Title : Classification of class-imbalanced medical data using data resampling and propensity score matching
Abstract:
Medical data is often imbalanced, posing a challenge to classification for disease diagnosis. Researchers have reported frequent performance degradation due to class imbalance in medical data. Given that medical data is composed of information collected through various methods, including demographics, environmental factors, diagnostic checks, and subjective responses, addressing class imbalance is a crucial part of understanding the data's characteristics and rules. In this study, we applied Propensity Score Matching (PSM) to handle class imbalance at the data level while reflecting the medical data's unique characteristics. The classification was performed using six under-sampling methods, three over-sampling methods, two hybrid-sampling methods, and PSM on the ADNI data, thyroid disease database, and heart disease health indicators data with imbalance ratios of 11.3, 12.0, and 9.6, respectively. We used support vector machine, logistic regression, XGBoost and random forest as classification models and compared the AUC, AUPR, F1 score, and Matthews Correlation Coefficient(MCC) of the models. We also compared the average and frequency of variables for each class using independent sample t-tests and chi-square tests to confirm the effect of PSM. As a result, the performance of classification improved when PSM was applied to variables with no difference between classes, but it deteriorated when a variable with a difference between classes was included. Therefore, PSM can be useful for creating appropriate models by reflecting the data distribution when conducting classification prediction studies using medical data with unbalanced classes.

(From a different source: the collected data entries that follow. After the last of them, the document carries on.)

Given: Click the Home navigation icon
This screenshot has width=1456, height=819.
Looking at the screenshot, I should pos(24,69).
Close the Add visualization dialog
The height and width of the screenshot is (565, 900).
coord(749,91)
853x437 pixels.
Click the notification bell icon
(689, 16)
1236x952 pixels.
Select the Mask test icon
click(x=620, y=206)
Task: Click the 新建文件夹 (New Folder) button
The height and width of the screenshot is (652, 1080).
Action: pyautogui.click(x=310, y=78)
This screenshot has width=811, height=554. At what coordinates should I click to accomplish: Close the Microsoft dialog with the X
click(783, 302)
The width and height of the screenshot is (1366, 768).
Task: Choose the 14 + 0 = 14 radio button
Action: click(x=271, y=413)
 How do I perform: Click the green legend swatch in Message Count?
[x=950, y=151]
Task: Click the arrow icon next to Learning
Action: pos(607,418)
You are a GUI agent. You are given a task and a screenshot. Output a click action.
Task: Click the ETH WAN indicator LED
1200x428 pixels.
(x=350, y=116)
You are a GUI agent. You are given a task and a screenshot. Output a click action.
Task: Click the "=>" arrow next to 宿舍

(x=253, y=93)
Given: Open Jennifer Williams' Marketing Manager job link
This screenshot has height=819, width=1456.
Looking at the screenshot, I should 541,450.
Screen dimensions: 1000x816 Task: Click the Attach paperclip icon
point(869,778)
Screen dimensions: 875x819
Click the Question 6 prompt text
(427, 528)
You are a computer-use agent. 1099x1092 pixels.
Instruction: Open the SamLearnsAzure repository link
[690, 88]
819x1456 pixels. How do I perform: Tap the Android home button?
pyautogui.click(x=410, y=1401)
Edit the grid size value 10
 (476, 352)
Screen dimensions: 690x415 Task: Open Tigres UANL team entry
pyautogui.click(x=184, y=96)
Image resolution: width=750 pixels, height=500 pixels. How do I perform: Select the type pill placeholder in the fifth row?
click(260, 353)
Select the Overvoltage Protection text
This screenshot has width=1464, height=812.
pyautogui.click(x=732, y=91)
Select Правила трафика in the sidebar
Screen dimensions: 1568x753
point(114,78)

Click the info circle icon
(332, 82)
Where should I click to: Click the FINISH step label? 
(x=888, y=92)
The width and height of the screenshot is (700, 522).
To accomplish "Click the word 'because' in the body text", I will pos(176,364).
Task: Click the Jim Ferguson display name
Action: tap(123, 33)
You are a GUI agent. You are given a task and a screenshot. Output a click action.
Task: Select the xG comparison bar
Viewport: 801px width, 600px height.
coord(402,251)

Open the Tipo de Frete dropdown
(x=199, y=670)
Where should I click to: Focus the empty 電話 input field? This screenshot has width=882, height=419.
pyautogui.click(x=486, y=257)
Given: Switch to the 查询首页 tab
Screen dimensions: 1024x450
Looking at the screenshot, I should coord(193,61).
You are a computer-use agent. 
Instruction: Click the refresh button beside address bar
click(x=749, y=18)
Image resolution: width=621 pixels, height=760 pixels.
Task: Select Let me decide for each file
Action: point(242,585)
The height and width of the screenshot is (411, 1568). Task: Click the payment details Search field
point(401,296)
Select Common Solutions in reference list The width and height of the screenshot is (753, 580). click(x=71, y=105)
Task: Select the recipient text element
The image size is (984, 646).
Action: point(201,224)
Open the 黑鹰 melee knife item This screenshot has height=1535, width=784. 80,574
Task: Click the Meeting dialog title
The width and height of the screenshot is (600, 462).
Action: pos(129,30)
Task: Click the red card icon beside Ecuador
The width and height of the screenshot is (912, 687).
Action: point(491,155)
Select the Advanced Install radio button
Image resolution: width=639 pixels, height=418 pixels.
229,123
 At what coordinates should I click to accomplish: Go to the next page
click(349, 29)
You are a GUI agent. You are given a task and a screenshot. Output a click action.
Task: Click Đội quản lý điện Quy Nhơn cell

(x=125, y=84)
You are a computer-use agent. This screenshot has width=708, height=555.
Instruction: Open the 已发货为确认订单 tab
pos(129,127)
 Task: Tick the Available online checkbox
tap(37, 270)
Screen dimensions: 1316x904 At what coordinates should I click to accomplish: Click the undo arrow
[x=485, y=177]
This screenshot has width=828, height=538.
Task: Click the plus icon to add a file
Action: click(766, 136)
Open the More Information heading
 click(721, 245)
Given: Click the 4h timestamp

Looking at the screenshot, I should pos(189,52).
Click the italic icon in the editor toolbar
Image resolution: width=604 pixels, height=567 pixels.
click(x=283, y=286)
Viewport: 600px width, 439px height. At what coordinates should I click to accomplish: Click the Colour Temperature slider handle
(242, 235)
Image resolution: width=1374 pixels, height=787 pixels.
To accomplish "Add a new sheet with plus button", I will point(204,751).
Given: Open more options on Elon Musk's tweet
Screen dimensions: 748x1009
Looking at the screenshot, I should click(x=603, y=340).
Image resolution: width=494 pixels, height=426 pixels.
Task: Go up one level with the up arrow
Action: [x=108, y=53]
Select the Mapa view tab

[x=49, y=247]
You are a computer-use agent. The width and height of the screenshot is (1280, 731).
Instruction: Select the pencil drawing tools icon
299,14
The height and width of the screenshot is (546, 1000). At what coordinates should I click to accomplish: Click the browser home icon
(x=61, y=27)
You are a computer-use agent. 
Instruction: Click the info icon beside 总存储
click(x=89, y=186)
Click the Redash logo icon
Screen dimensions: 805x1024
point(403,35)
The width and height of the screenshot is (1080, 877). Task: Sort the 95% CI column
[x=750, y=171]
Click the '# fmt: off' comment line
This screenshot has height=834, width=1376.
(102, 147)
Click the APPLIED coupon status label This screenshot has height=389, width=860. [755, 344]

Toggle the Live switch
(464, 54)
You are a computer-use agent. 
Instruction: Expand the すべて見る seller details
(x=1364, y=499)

Our study provides valuable insights into finding techniques suitable for medical data’s characteristics and expands existing epidemiology research by applying techniques used in machine learning.
Audience Take Away:
- The approach used in this study can leverage the distribution of data to improve the accuracy of the model when conducting classification and predictive studies using imbalanced medical data.
- We provided ideas for finding techniques suitable for medical data characteristics.
- By applying techniques used in the existing epidemiology fields to machine learning, the performance of prediction models can be improved.